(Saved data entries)
◆ ◆ ◆ ◆ ◆

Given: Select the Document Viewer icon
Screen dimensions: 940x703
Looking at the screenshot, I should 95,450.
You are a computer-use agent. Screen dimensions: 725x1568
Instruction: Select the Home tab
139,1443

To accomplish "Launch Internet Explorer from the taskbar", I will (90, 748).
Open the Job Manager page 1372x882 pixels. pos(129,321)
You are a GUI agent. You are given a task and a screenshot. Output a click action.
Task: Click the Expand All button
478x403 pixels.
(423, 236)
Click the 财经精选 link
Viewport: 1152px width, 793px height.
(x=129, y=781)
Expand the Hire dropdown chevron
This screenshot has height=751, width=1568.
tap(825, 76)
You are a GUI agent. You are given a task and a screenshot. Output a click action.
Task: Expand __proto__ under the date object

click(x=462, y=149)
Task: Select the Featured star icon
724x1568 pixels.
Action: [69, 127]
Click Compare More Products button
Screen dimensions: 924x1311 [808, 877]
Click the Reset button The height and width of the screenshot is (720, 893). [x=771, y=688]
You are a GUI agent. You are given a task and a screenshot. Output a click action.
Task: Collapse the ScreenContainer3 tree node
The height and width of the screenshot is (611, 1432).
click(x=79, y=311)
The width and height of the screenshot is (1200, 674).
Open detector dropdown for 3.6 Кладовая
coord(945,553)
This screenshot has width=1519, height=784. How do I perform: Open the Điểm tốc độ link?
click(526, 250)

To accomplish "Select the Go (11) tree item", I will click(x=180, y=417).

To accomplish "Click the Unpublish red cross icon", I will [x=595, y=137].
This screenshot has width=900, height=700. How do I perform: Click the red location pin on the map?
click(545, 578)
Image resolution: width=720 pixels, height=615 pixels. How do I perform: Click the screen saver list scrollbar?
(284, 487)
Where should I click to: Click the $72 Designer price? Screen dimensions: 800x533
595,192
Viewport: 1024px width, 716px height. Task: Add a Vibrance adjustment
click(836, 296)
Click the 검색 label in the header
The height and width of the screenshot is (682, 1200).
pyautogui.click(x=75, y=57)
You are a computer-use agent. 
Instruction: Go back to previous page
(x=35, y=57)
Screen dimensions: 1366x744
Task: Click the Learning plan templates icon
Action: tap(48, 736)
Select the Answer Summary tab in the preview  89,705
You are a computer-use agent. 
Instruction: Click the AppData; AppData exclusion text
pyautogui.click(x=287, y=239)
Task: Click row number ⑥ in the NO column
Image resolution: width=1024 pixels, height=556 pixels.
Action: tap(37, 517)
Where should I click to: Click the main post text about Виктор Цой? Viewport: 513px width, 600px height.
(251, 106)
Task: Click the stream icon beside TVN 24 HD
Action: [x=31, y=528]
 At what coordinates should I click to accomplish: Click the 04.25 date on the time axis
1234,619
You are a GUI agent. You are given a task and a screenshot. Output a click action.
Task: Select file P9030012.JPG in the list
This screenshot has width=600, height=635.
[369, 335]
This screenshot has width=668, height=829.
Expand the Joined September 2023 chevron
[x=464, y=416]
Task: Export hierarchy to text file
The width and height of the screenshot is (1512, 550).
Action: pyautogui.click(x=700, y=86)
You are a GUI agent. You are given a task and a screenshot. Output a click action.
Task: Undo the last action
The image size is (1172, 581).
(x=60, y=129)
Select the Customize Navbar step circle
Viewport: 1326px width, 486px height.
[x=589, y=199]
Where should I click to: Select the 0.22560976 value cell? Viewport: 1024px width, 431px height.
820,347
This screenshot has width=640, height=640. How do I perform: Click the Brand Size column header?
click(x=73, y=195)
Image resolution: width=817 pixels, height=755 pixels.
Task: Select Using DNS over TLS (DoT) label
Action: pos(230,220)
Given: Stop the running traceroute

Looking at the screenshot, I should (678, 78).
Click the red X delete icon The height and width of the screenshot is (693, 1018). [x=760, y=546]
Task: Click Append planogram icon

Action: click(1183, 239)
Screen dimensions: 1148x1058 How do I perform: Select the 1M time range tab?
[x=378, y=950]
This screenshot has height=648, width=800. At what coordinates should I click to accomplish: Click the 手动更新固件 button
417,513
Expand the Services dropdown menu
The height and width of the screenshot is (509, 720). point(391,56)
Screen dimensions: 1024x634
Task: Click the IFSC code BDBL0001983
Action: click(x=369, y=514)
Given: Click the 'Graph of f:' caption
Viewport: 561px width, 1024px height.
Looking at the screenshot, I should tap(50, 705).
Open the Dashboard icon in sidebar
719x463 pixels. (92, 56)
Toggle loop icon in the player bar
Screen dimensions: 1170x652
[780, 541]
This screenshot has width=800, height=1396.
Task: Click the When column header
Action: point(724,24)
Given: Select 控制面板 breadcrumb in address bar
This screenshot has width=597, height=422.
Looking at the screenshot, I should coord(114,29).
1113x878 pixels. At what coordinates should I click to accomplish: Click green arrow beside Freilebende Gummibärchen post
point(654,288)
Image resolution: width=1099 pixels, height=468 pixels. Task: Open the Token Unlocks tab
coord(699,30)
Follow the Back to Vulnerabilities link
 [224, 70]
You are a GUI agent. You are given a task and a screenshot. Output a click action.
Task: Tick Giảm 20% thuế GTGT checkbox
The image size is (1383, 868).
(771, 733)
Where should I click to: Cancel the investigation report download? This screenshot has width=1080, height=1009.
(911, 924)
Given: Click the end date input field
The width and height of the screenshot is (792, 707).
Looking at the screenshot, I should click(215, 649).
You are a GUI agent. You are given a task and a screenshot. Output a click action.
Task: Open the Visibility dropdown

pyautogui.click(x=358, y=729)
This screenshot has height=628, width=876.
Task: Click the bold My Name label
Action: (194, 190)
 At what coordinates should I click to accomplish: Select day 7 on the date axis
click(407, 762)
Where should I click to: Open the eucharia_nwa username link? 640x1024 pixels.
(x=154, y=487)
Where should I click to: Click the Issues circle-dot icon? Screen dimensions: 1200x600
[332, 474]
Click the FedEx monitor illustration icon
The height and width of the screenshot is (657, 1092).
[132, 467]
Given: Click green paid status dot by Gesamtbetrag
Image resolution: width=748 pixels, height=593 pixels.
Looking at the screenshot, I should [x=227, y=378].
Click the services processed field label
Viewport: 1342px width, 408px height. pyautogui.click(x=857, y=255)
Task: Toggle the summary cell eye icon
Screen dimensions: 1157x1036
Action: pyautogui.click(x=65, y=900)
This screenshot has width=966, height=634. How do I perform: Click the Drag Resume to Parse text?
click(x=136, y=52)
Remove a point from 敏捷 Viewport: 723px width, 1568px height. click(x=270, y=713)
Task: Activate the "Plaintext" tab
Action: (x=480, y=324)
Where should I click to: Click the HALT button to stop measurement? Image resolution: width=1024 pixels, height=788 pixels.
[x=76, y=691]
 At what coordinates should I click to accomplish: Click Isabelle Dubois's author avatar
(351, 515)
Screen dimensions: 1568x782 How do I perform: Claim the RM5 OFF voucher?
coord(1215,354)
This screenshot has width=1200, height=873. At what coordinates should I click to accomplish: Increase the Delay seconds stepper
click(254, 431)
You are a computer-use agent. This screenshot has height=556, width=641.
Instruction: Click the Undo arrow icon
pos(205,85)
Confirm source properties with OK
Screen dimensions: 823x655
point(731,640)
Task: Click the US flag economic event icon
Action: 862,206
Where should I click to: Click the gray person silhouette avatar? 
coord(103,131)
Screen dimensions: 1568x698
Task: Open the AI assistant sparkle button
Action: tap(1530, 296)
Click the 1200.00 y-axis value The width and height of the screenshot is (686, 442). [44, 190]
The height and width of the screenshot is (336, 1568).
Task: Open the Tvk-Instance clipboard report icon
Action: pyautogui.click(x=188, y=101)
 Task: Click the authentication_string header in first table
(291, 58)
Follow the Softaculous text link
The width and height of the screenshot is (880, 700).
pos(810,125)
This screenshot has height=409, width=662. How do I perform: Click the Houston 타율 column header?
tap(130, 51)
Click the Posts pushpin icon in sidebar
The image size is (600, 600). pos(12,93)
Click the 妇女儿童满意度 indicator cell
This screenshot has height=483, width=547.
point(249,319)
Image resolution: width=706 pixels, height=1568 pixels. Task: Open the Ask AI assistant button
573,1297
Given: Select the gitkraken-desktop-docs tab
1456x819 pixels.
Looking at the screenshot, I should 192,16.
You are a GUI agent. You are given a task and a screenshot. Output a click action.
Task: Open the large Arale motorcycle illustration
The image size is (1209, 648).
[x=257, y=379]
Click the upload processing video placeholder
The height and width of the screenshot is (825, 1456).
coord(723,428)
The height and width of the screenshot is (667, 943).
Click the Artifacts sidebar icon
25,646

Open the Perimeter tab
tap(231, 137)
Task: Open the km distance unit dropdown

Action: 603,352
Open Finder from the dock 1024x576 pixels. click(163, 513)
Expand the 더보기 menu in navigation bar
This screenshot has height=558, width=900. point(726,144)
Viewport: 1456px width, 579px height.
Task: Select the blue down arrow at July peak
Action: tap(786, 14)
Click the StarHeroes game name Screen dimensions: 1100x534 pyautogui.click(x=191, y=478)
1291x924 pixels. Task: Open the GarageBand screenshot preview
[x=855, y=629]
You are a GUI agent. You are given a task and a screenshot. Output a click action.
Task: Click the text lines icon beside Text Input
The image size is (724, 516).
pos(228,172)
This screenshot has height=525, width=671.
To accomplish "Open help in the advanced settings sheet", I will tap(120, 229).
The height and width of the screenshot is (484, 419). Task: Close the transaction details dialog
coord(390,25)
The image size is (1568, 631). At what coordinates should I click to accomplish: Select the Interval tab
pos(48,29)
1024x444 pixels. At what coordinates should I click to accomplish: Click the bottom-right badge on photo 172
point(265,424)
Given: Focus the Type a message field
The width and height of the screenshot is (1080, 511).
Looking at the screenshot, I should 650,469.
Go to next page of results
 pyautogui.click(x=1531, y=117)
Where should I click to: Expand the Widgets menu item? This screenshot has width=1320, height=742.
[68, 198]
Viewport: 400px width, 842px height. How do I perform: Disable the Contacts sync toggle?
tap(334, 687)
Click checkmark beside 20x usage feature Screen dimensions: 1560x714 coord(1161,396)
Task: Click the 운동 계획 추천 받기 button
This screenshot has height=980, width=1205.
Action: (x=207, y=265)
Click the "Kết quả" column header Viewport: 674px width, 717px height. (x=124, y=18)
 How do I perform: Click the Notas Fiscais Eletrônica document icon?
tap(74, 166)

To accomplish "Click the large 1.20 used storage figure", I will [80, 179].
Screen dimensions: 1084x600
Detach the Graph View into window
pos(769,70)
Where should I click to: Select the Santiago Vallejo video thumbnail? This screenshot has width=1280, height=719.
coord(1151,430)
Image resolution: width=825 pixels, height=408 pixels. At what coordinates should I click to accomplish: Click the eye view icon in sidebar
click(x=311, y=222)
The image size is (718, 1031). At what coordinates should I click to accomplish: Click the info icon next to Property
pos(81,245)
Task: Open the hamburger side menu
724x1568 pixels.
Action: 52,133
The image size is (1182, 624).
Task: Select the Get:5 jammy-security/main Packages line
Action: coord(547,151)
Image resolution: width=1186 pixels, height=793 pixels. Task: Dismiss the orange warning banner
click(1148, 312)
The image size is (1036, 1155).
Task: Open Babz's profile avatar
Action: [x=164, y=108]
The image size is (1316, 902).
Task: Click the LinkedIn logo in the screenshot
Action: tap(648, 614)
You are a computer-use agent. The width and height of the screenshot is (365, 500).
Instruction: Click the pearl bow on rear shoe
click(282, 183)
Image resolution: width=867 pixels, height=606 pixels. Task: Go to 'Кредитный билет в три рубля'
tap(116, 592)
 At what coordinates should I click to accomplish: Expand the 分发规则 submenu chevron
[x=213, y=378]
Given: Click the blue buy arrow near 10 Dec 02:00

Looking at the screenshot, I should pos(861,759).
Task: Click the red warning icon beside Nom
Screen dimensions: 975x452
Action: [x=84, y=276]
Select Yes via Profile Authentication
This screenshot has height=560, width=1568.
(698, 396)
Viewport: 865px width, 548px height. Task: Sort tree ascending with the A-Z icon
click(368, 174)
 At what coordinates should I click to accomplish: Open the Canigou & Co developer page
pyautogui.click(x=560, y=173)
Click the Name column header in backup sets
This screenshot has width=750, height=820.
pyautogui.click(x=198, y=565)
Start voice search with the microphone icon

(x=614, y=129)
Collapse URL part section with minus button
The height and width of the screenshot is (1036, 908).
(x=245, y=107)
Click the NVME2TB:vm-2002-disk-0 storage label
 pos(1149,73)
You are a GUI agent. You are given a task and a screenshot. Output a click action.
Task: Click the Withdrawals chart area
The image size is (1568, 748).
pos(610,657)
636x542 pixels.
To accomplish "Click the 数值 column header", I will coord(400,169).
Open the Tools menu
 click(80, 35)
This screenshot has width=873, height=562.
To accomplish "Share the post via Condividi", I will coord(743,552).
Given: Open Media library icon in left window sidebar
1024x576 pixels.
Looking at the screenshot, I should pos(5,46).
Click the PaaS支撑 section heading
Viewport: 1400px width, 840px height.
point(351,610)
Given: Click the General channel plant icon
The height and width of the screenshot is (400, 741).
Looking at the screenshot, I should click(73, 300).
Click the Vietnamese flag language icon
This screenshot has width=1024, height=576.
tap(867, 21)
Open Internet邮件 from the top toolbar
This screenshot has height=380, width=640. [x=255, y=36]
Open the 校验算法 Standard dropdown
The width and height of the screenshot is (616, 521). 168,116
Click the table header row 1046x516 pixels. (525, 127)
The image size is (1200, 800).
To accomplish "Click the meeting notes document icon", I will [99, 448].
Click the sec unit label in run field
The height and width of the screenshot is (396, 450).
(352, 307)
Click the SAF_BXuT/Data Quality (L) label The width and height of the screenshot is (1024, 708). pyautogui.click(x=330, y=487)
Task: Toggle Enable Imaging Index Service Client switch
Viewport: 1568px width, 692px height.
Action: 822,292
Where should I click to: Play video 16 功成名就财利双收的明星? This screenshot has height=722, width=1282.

◆ ◆ ◆ ◆ ◆

INSTRUCTIONS TO FOLLOW: Among the entries above, how many lines hold the string "computer"? Respond with nothing but the number.

REPLY TO THE TASK: 5